Bu yazımda resim ögesi kullanmayacağım. Çünkü, aranızda ''AAA Minibüs mü? O da nasıl bir şey acep'' diyecek kimse kalmadı Allah içün. Binmese de görmüşlüğü vardır herkesin.

Anlatacağım olay çok taze değil. Ama kısmet bu güneymiş. Öncelikle, yazacağım olayla ilgili fikrimi belirtmek isterim: Trafiğin en yoğun olduğu iş dönüşü saatlerinde, bu tür toplu taşıma araçlarında görmek istemediğim bir tür insan tipi vardır. Bunlar koloniler halinde ara duraklardan araca yığış yığış çoluk çocuk binerler. Hanımların dişlerinin arasına sıkışmış çörekotları, maydonozlar henüz sindirim sisteminin çarkına girmemiştir henüz. Kakara kikiri halleri ve muhabbetleri bir kabul gününden dönüyor olduklarını kanıtlar. Bunların en büyük özelliği, ayakta durabilecek yaşa gelmiş çocuklarını bile kucaklarına alarak ''ÇOCUKLULARA YER VERİLİR'' tabelası gibi genç beylerin önünde durmalarıdır. Yollarda zorla yürütülmeye çalışılan çocuklar bu tür araçlara binince birden ana kucağı yüzü görüverirler.

Yine böyle bir curcunanın akın ettiği o minibüslerden birinde ben de vardım. Kucaktaki ergeni sırf annesinin oturma bileti gibi görmemesi için davrandım ve GEL CANIM SEN BENİM KUCAĞIMA, ANNEN RAHAT RAHAT DURSUN AYAKTA dedim.
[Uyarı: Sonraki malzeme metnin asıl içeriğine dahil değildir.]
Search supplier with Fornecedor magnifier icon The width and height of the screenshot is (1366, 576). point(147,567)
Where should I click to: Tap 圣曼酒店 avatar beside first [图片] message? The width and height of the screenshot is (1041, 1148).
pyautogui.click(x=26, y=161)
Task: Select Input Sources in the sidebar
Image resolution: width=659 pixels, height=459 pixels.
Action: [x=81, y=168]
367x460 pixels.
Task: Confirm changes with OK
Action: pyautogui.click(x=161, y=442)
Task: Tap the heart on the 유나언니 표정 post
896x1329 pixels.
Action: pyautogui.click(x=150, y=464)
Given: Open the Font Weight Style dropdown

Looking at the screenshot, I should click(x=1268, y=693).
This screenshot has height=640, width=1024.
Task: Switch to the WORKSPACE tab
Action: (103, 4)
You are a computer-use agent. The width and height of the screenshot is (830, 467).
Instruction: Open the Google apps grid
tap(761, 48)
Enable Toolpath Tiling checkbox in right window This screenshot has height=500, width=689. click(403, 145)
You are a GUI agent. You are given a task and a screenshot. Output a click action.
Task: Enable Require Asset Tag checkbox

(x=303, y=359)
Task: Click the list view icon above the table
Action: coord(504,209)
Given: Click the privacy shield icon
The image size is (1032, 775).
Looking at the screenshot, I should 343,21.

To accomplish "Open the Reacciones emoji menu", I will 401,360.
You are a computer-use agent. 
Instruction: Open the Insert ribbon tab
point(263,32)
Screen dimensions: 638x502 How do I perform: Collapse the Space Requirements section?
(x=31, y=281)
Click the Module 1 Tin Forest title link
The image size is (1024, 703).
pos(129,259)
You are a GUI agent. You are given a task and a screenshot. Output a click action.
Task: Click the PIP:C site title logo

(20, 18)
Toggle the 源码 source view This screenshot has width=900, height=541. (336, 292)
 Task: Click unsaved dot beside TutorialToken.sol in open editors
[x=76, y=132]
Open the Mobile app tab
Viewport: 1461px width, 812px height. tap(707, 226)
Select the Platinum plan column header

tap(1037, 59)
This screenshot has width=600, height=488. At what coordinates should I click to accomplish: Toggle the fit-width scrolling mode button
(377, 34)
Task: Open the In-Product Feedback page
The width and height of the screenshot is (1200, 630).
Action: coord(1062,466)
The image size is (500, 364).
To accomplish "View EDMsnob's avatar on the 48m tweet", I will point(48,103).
Annenin çatılan kaşları ve bozulan plânı beni bihayli eğlendirecekti. Lâkin anne derhal itiraz ederek ''Yok teyzesi siz rahatsız olmayın'' dedi ve ön sıralardan bir bey hanıma yerini verdi. Zafer gülücükleriyle yerine oturan hanım kucağına da çocuğunu oturttuktan sonra bir dizi film müziği ile çalan cep telefonunu açarak muhabbetlerin en derinine daldı gitti.

Az gittik, uz gittik, zigzag çizdik, düz gittik, salâvatlar getirdik. Bir anda ortalık karıştı. Minibüs şöförü küfürler etmeye başladı. Tam ''Bir küfür bu kadar kötü kokar mı?'' diyordum ki içimden, Aman Allahım minibüsün havası çarşı tuvaletini geçti. Benim kucağıma oturtma talebinde bulunduğum yavrucağın sevgili annesi yumruğunu sıkmış, çocukcağızın omuz başlarını zımzıklıyordu. Onların oturduğu bölge olay mahalli gibi boşaltıldı. Meğer çocukcağız bozulan barsağına söz geçirip def-i hacetini eve kadar saklayamamış. Eeee ana kucağı herşeyi görecek. Onlar apar-topar minibüsten inerken, o koltuğa gazete kağıtları serilerek yolumuza devam ettik gittik.

Galiba o gün için Allah'ın sevgili kuluydum. O çocuk benim kucağımda olabilirdi. Başıma gelecekleri düşünmek bile istemiyorum.